Opinion
No. 44847.
June 1, 1982. Motion for Rehearing and/or Transfer Denied July 16, 1982. Application to Transfer Denied September 13, 1982.
APPEAL FROM THE CIRCUIT COURT, CITY OF ST. LOUIS, BRENDAN RYAN, J.
John L. Harlan, Jr., St. Louis, for defendant-appellant.
Charles Mogab, St. Louis, for plaintiff-respondent.
There are three pronounced issues in this Workmen's Compensation appeal: (1) whether the employee-respondent filed his claim within one year after his last medical treatment furnished by his employer; (2) whether he sustained a compensable accident; (3) whether medical causation exists between the accident and the employee's injury about which he complains. The Industrial Commission, affirmed by the Circuit Court, found that as a result of a compensable accident for which timely claim was made, the employee was permanently totally disabled.
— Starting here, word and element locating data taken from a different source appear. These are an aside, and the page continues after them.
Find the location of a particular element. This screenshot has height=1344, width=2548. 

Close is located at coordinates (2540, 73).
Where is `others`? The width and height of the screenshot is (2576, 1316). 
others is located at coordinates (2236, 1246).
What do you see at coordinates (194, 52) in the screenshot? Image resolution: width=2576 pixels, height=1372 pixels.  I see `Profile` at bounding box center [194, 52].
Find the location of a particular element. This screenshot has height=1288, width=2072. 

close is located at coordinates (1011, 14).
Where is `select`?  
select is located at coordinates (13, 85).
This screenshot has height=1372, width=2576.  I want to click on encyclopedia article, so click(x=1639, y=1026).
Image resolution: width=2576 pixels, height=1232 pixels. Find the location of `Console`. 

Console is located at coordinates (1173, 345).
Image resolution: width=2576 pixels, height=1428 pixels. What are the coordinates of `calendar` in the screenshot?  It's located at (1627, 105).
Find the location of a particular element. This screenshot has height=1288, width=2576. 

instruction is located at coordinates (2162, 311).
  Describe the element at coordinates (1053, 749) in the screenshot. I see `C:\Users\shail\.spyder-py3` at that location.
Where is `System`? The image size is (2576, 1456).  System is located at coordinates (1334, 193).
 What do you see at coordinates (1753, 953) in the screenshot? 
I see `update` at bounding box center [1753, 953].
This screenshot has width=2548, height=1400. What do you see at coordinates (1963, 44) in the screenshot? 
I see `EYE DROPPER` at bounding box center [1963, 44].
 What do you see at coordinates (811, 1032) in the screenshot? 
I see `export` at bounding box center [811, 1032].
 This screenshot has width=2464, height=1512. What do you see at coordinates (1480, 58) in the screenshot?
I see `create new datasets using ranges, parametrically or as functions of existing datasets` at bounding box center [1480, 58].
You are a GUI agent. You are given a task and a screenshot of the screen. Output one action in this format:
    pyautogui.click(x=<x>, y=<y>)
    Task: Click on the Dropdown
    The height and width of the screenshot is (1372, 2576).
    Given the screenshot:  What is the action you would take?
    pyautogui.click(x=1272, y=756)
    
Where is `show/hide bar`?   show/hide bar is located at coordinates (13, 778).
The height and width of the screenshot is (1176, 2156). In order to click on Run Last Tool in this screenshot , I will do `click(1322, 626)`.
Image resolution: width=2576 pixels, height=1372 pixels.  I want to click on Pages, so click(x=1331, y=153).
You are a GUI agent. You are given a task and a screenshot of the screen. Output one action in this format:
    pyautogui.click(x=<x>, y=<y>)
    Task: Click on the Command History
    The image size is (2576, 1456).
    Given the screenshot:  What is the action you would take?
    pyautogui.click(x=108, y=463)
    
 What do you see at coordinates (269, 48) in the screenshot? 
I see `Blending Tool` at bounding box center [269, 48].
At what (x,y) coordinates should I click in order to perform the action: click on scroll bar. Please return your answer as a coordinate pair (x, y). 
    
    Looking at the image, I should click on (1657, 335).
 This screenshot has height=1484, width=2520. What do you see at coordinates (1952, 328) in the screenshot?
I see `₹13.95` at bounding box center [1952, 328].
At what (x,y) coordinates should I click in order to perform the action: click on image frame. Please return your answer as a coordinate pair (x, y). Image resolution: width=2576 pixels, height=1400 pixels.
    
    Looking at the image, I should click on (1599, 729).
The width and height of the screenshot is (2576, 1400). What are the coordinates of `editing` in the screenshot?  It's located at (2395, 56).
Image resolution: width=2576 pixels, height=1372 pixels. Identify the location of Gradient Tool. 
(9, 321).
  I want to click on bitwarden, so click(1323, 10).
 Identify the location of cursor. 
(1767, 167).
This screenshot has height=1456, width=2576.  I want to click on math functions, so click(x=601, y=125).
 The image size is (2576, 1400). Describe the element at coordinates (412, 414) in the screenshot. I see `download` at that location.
The employer appeals; we affirm.
The evidence viewed in the light most favorable to the award shows that in May, 1970, as the employee was hand-wheeling 55 gallon drums for the employer, one of the drums suddenly shifted causing the employee to twist and injure his lower back. Though the employee notified the employer of the injury and reported it to the Industrial Commission, he did not immediately sign a claim for compensation. Pain in his lower back persisted and he received treatment for his back and a variety of unrelated ailments. In December, 1974, the back pain became so acute that the employee discontinued working. He did, however, continue to return to the employer's plant to be examined by its doctor during 1975, and on one occasion in 1975, he was given salve by the plant nurse and was directed by her to apply it to his back. A workmen's compensation claim was filed on June 23, 1975. The employee continued to be treated by his physician for his back and other ailments, including arthritis, high blood pressure, a lipoma and depressive anxiety. His physician testified that the May, 1970 incident with the shifting drum caused the employee's disability and that he was unable to work. The employee also testified as to the severity of his pain and inability to work.
The first issue is whether the claim was timely filed, giving consideration to the one-year limitation provisions of Section 287.430, RSMo 1978. As pertinent here, the claim must be filed within one year after the injury or within one year after payment has been made by reason of the injury. Medical treatment of a disability has been interpreted as being a payment, and a claim filed within one year thereafter is timely. Welborn v. Southern Equipment Co., 395 S.W.2d 119, 124 (Mo. banc 1965); Lloyd v. County Electric Co., 599 S.W.2d 57, 60 (Mo.App. 1980). The question, then, is whether the supplying of salve and directing its application by the employer's nurse constituted medical treatment, for the claim was filed within one year thereafter. Certainly, if an employer's doctor's advice that an employee take warm water soaks for an ankle injury constitutes medical treatment, as in Faries v. ACF Industries, 531 S.W.2d 93, 99 (Mo.App. 1975), or, similarly, a company nurse supplying an Ace bandage for a sore knee tolls the statute as in Morgan v. Krey Packing Co., 403 S.W.2d 668, 670 (Mo. App. 1966), a fortiori the salve prescribed for a bad likewise tolls the statute. The claim was thereby timely.
Next, the employer challenges the finding that the employee's injury was a result of a compensable accident. In considering this issue, we are required to construe the term "accident" in a liberal context to give effect to the intent of the Workmen's Compensation Act. Leicht v. Venture Stores, Inc., 562 S.W.2d 401, 402 (Mo.App. 1978). And in so doing we find that the record supports the fact that the employee's injury was caused by an accident. In Springett v. St. Louis Independent Packing Co., 431 S.W.2d 698 (Mo.App. 1968), a shifting of weight of containers being moved by the claimant resulting in an injury was held to be sufficient to uphold a workmen's compensation claim based on an accident. So, too, does the sudden shifting of the 55 gallon drums being moved by the employee resulting in an abnormal strain support the Commission's finding of a compensable accident. See Alexander v. Pin Oaks Nursing Home, 625 S.W.2d 192, 193 (Mo.App. 1981), holding that the law treats abnormal strain as an accident.
In response to the employer's final point, we find that there was substantial competent evidence through the testimony of the employee's physician and the employee that the shifting of the drum caused the injury and condition for which he was compensated. Id.
Judgment affirmed.
KELLY, C.J., and PUDLOWSKI, J., concur.